A.8 Subprocessors. Available on request by emailing support@coreop.io.

Annex B — Technical and Organizational Security Measures

CoreOP has implemented and will maintain at least the following technical and organizational security measures, as updated from time to time at coreop.io/security:

Encryption. Customer Personal Data is encrypted in transit using industry-standard protocols (TLS 1.2 or higher) and at rest using industry-standard encryption (AES-256 or equivalent).

Tenant isolation. The Service uses logical isolation between Customer tenants, including row-level security policies on the database layer.

Access controls. Access to Customer Personal Data is restricted to personnel with a need to know, controlled by role-based access controls, individual accounts, and multi-factor authentication for administrative access.

Authentication. End-user accounts support strong passwords, two-factor authentication, and OAuth-based sign-in.

Network security. Production systems are deployed behind firewalls; administrative access is restricted; security groups are configured following least-privilege principles.

Vulnerability management. CoreOP monitors dependencies for known vulnerabilities and applies security patches in accordance with the severity of the vulnerability.

Logging and monitoring. CoreOP logs administrative and security-relevant events and reviews logs for indicators of compromise.

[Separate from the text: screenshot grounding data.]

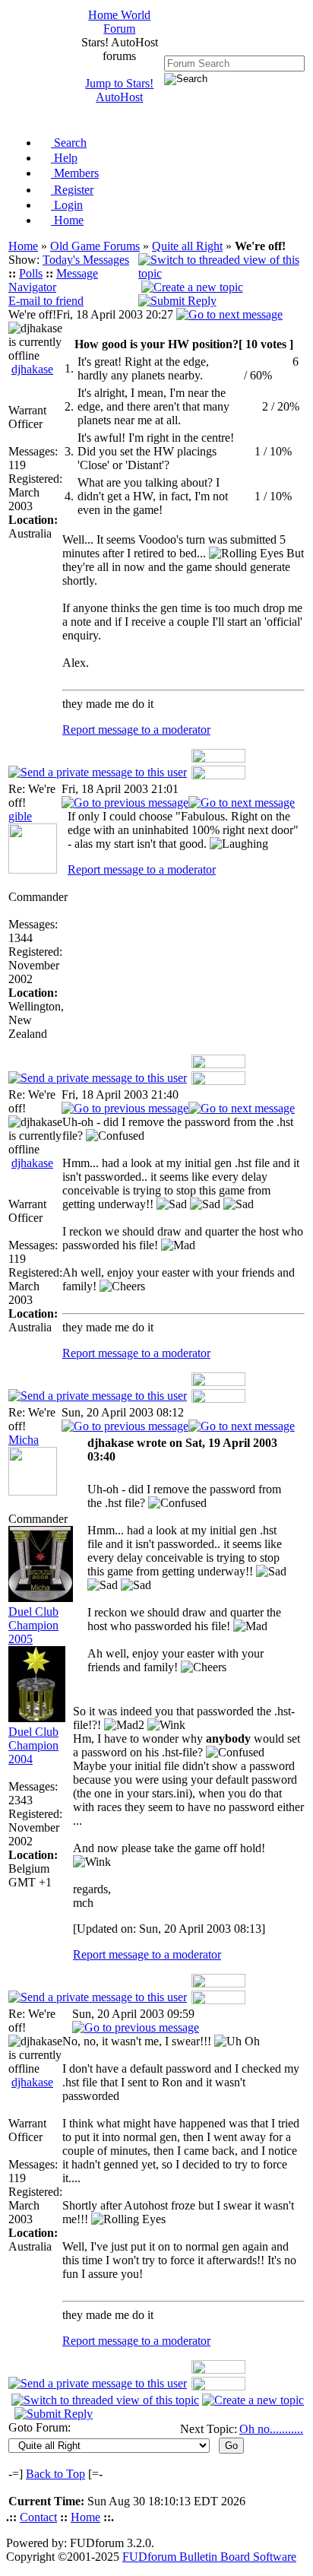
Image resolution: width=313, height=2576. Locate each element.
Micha (23, 1439)
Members (75, 173)
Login (67, 204)
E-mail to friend (46, 300)
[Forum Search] (234, 62)
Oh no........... (271, 2428)
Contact (38, 2517)
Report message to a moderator (136, 729)
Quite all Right (187, 246)
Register (72, 189)
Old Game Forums (95, 246)
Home (67, 220)
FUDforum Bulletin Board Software (209, 2556)
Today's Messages (86, 259)
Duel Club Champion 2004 (33, 1745)
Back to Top (55, 2473)
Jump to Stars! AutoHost (119, 90)
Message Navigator (53, 280)
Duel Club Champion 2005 (33, 1625)
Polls (31, 273)
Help (64, 157)
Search (69, 142)
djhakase (32, 369)
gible (20, 816)
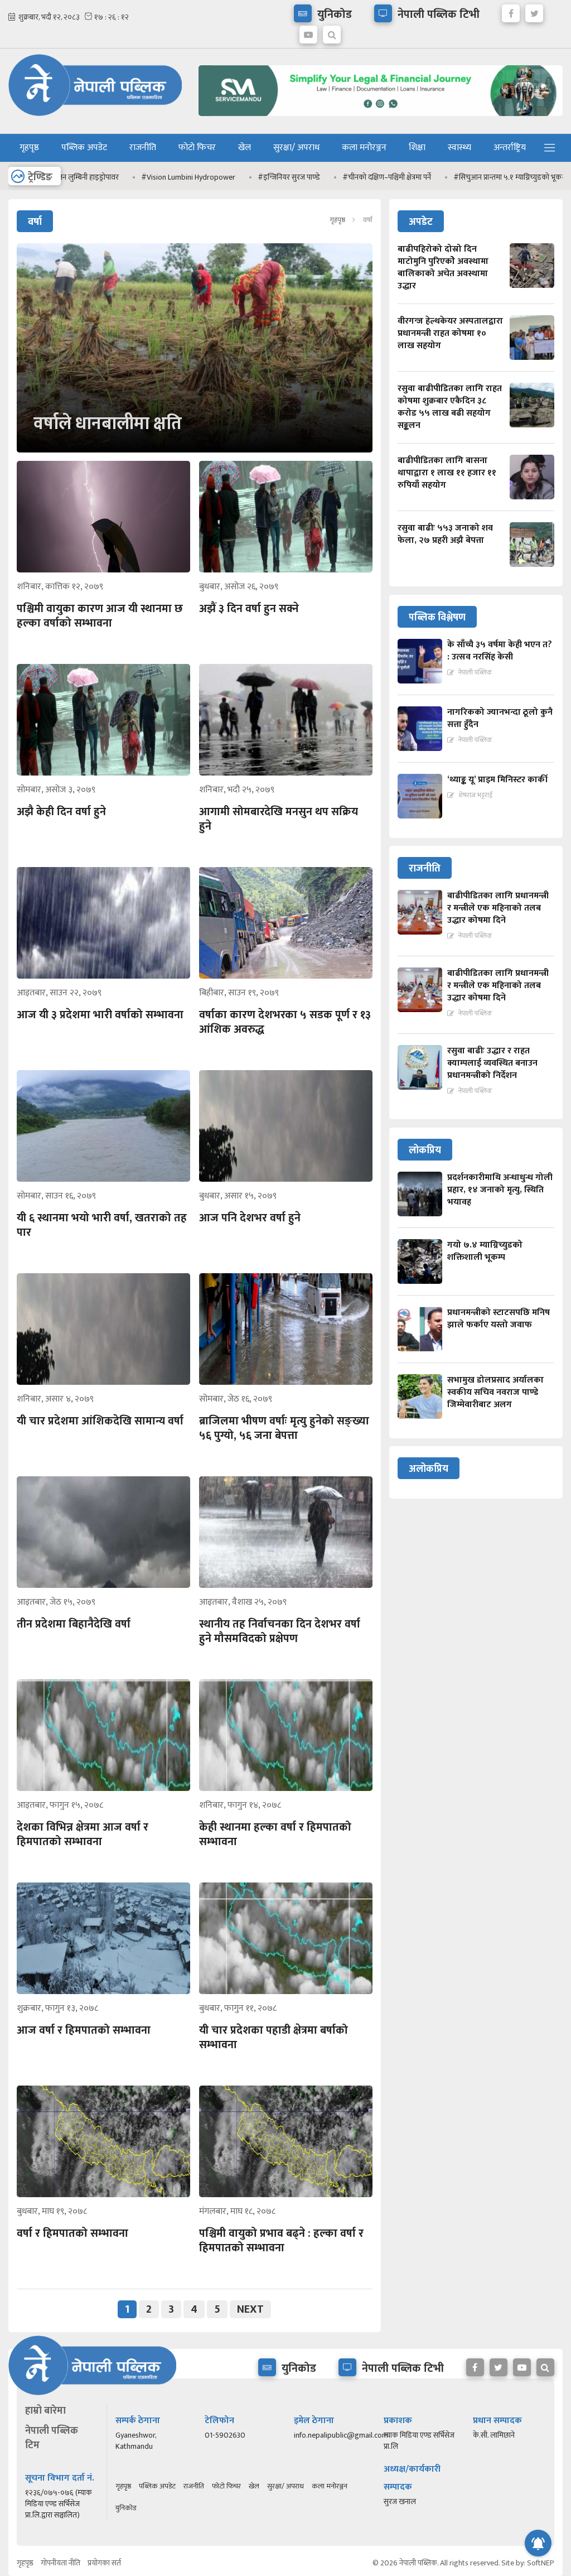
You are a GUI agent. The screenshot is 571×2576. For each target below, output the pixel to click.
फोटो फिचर (197, 147)
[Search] (332, 31)
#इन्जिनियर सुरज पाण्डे (213, 177)
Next (250, 2309)
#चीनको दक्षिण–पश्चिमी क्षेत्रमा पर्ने (311, 177)
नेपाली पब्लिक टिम (51, 2438)
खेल (244, 147)
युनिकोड (125, 2508)
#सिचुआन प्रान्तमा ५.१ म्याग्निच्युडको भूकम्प (435, 177)
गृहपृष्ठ (29, 147)
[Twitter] (534, 10)
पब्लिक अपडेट (84, 147)
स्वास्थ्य (459, 147)
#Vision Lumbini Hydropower (112, 177)
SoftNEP (540, 2562)
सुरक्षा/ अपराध (296, 147)
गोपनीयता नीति (60, 2562)
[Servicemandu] (381, 118)
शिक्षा (417, 147)
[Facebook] (511, 10)
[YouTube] (308, 31)
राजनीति (142, 147)
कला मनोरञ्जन (364, 147)
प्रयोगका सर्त (104, 2562)
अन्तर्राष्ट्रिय (509, 147)
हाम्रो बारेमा (45, 2411)
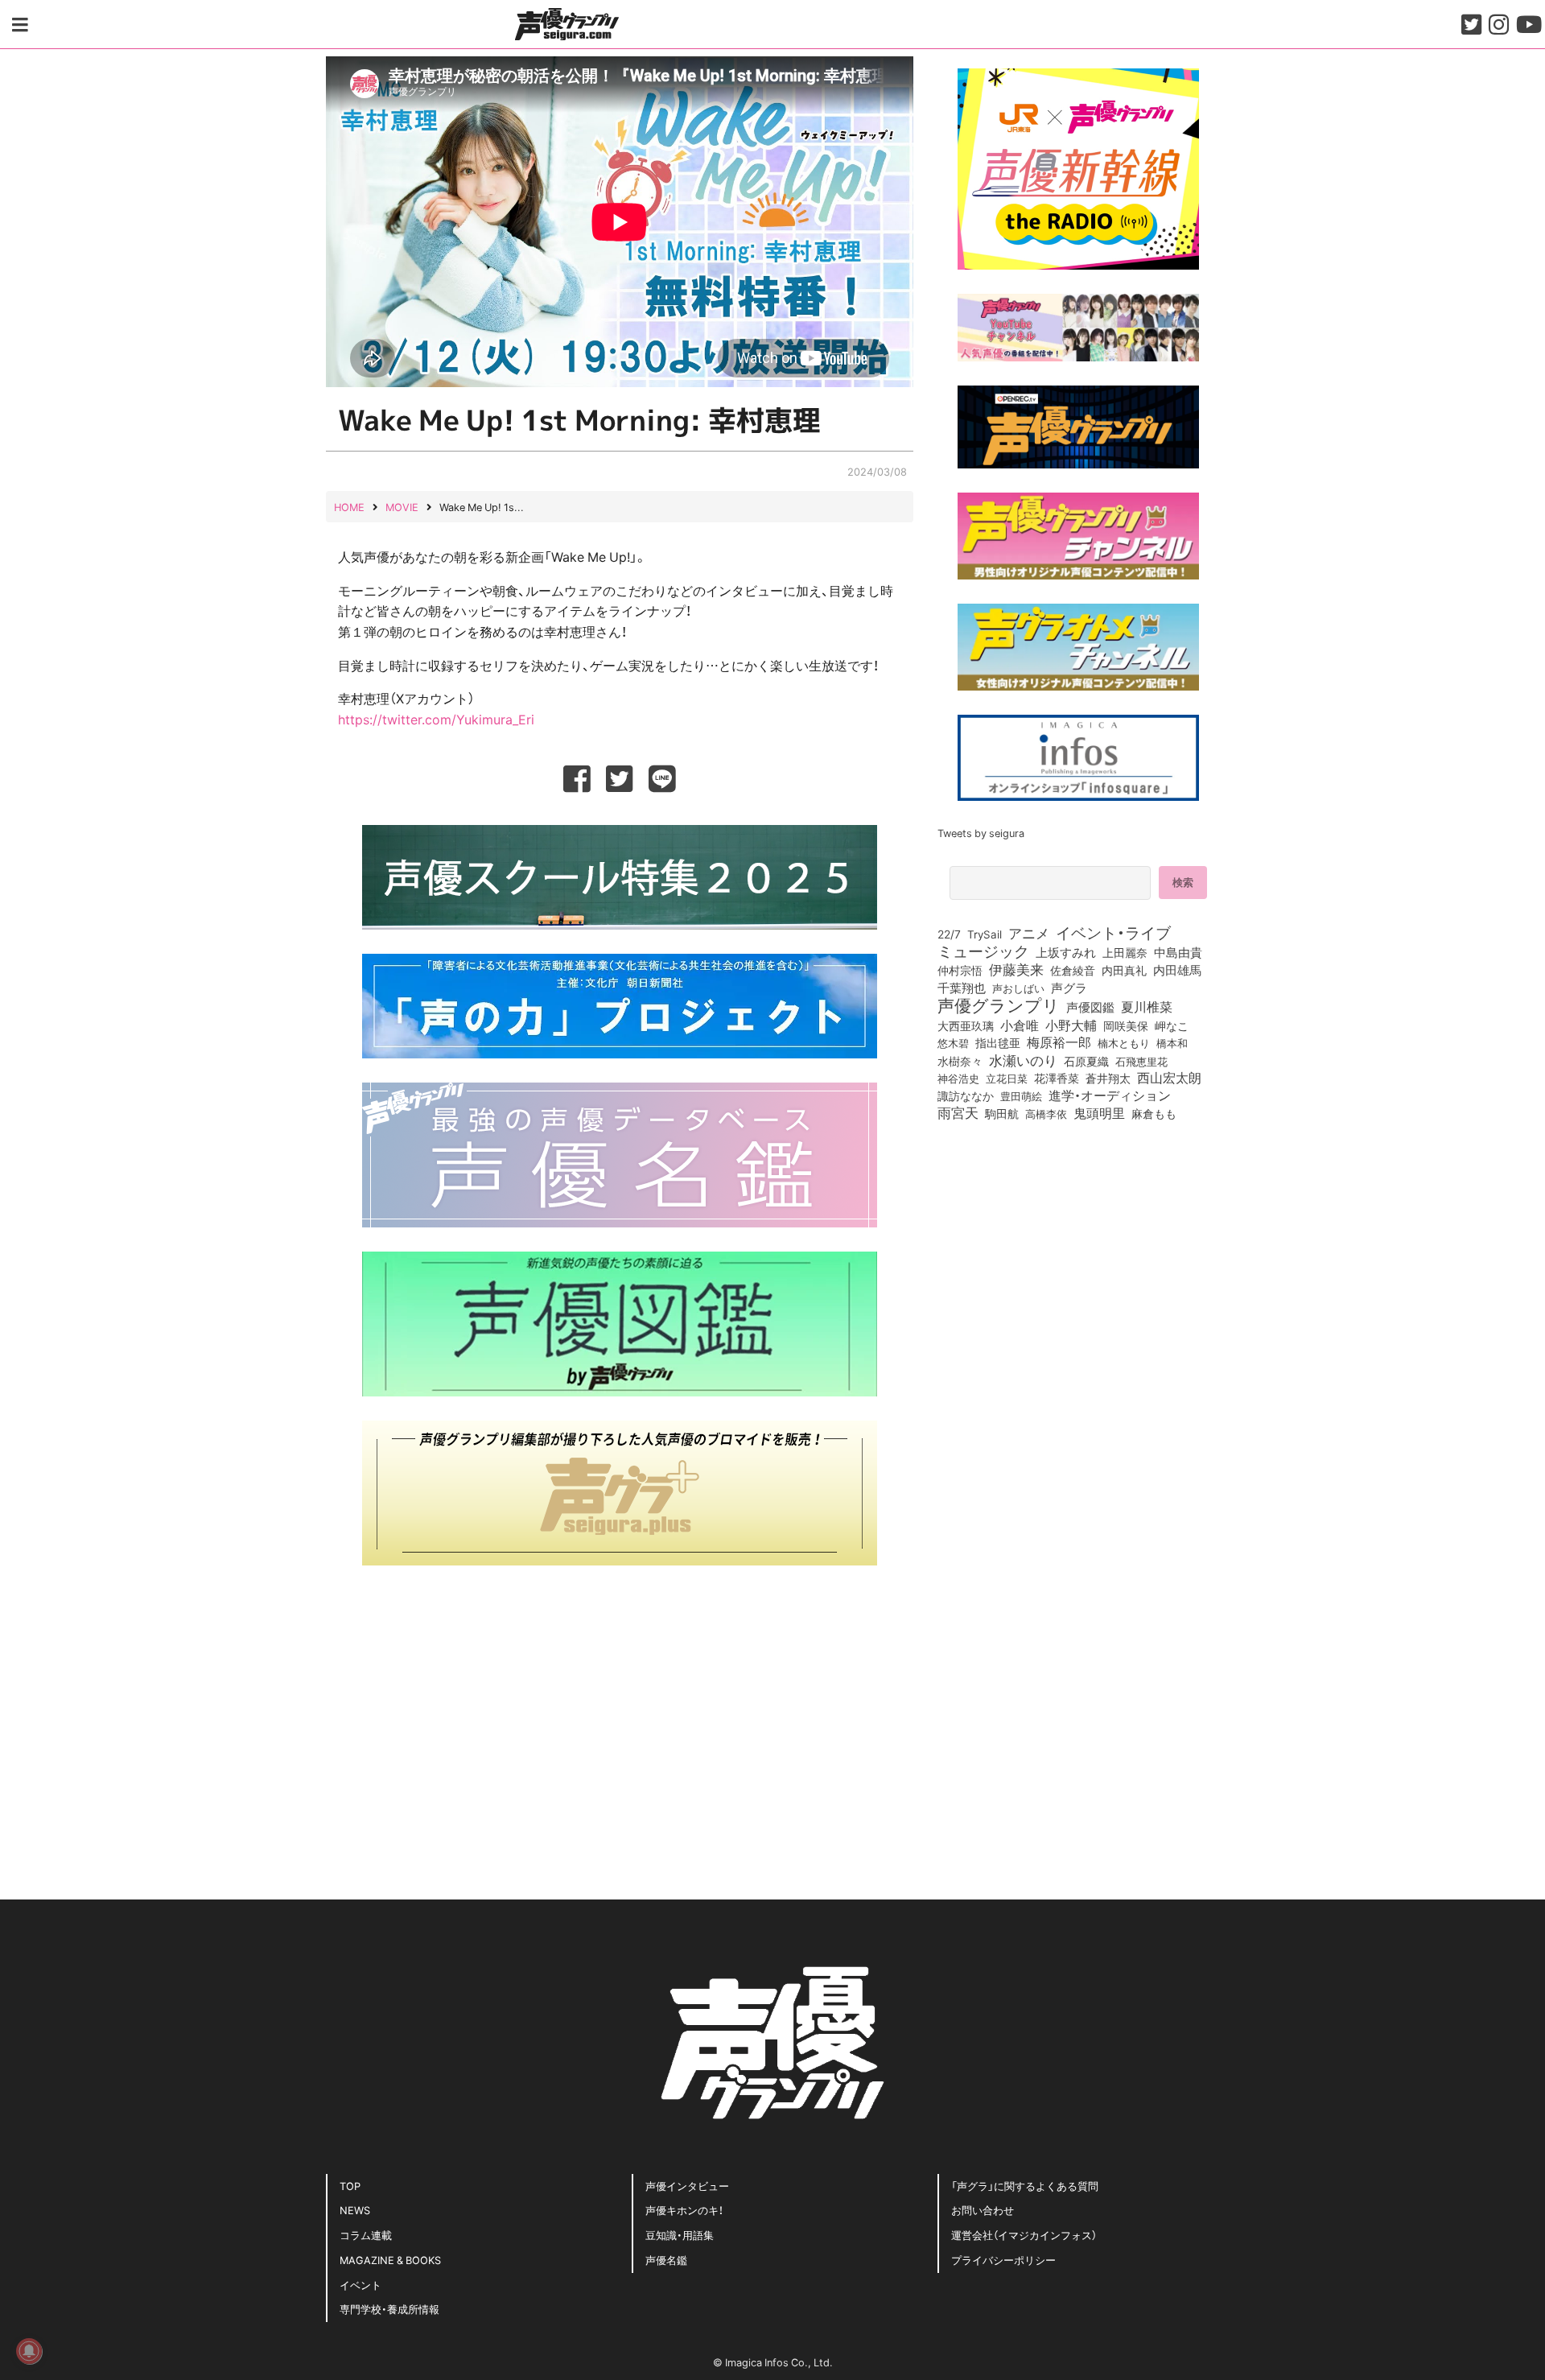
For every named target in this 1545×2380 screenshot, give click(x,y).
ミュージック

Personnel. Personnel with access to Customer Personal Data are subject to background checks where permitted by law, sign confidentiality agreements, and receive periodic security and privacy training.

Vendor management. Subprocessors are evaluated for security and bound by contractual confidentiality, security, and privacy obligations.

Incident response. CoreOP maintains an incident response plan covering detection, containment, eradication, recovery, and post-incident review.

Business continuity. Customer Personal Data is backed up regularly, and CoreOP maintains documented recovery procedures.

Physical security. CoreOP relies on Subprocessor data centers (such as those of Vercel and Supabase) that maintain industry-standard physical security controls, including 24/7 monitoring, access controls, and environmental safeguards.